Proactive vulnerability scanning¶

Scanning an API in isolation (sending known payloads at documented endpoints) finds a subset of what is there. Reconnaissance from the attacker’s side begins earlier and covers more ground: JavaScript bundle analysis, historical endpoint discovery, and framework fingerprinting often surface endpoints that do not appear in the documentation at all.

Scanning targets¶

Shadow and deprecated endpoints. Older API versions (/v1/, /v2/) may still be reachable even when the documentation covers only the current version. These endpoints frequently receive less testing and fewer security updates. Scanning involves replaying traffic through a proxy to surface paths that appear in JavaScript bundles or mobile app binaries, not only those in the OpenAPI spec.

Excessive data exposure. Responses that return more fields than the documented schema suggests (including internal identifiers, timestamps, or fields relevant to other users) are worth flagging. Comparing the documented response schema against actual responses from a test account identifies undocumented fields.

Fuzzing parameter values and names. Fuzzing goes beyond documented parameters: sending unexpected parameter names, content types, and HTTP methods against each endpoint reveals validation gaps, error messages that disclose internal structure, and occasionally unguarded functionality. Automated tools like OWASP ZAP and Burp Suite support this; the OpenAPI spec (if available) provides a baseline, and deviations from it are interesting targets.

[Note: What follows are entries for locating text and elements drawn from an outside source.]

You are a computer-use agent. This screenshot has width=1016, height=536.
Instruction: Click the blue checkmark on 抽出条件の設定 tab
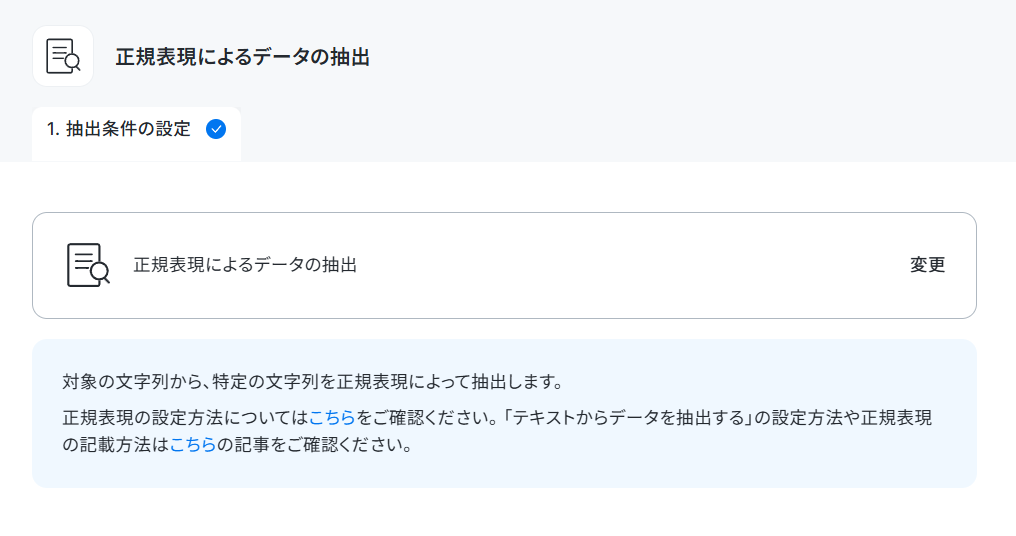216,129
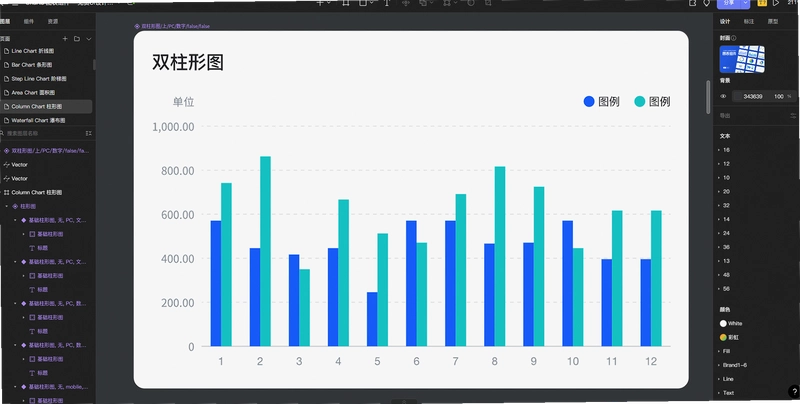This screenshot has height=404, width=800.
Task: Add a new page with the plus icon
Action: 65,39
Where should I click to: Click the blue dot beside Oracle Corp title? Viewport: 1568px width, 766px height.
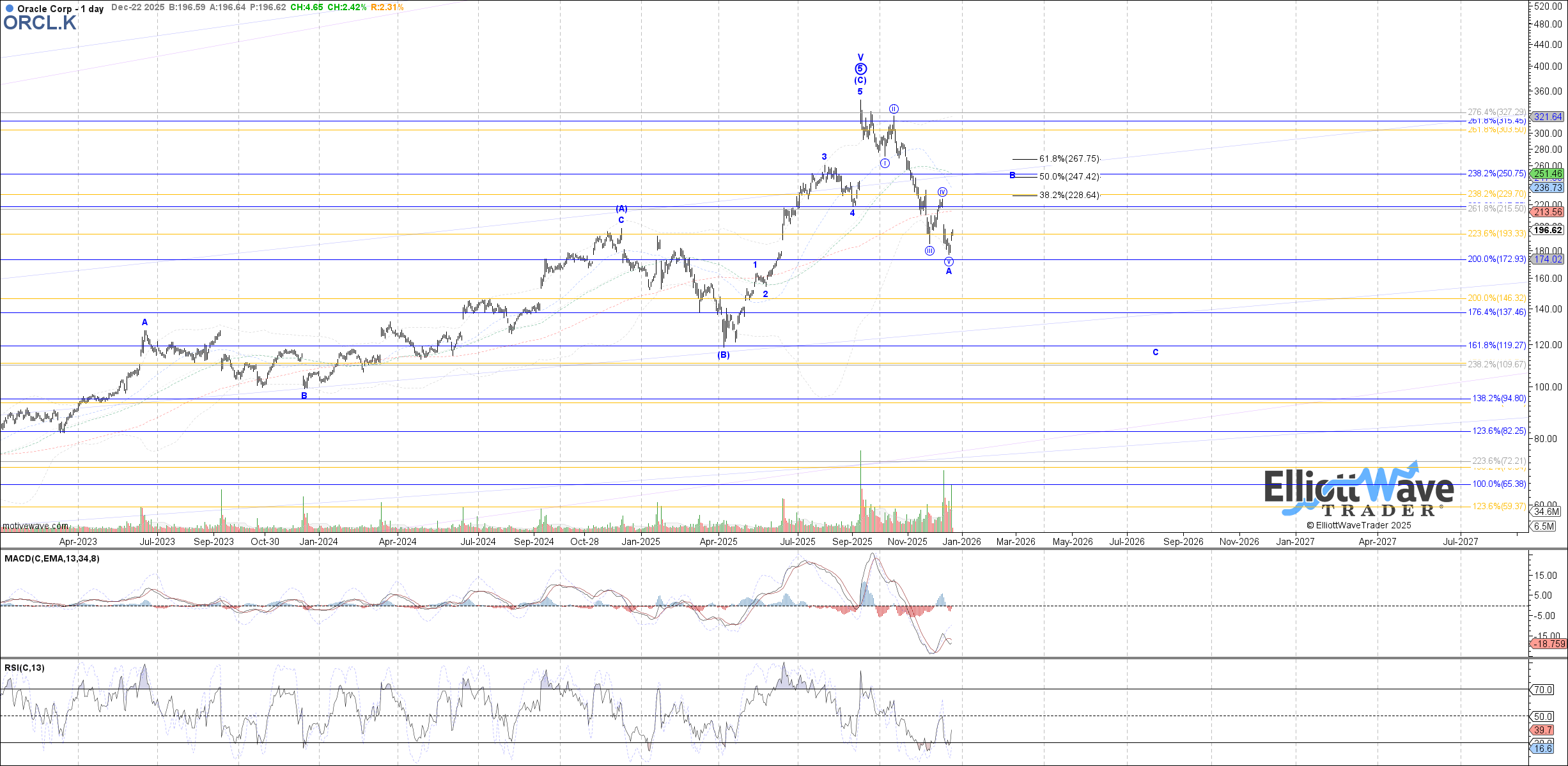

Authentication bypass paths. Unprotected routes adjacent to protected ones are a recurring pattern: an authentication check applied at the route level may not cover sub-paths or HTTP methods that were added later. Scanning without authentication credentials and comparing the response against an authenticated request confirms whether the check is effective.

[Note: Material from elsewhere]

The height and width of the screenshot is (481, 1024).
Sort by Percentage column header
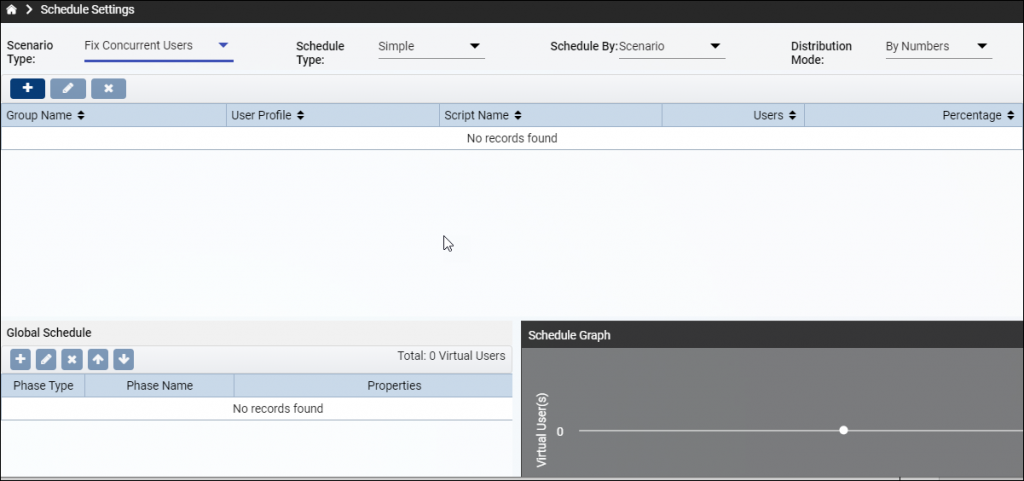(x=978, y=116)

Misconfigured CORS and HTTP methods. CORS policies that reflect arbitrary origins or trust null are common misconfigurations. Endpoints that accept HTTP methods beyond those the API uses (OPTIONS, TRACE, or unused verbs) are worth documenting.

Tools¶

OWASP ZAP and Burp Suite both support automated scanning against OpenAPI specifications and manual interception for targeted probing. Postman with Newman runs collections of security-specific requests as part of a CI pipeline. ffuf and similar tools are useful for parameter and path fuzzing when a more targeted approach is needed than a full scanner provides.

Automated scanners find known patterns reliably. Business logic vulnerabilities, authorisation failures, and workflow-level issues require manual testing with multiple accounts at different privilege levels.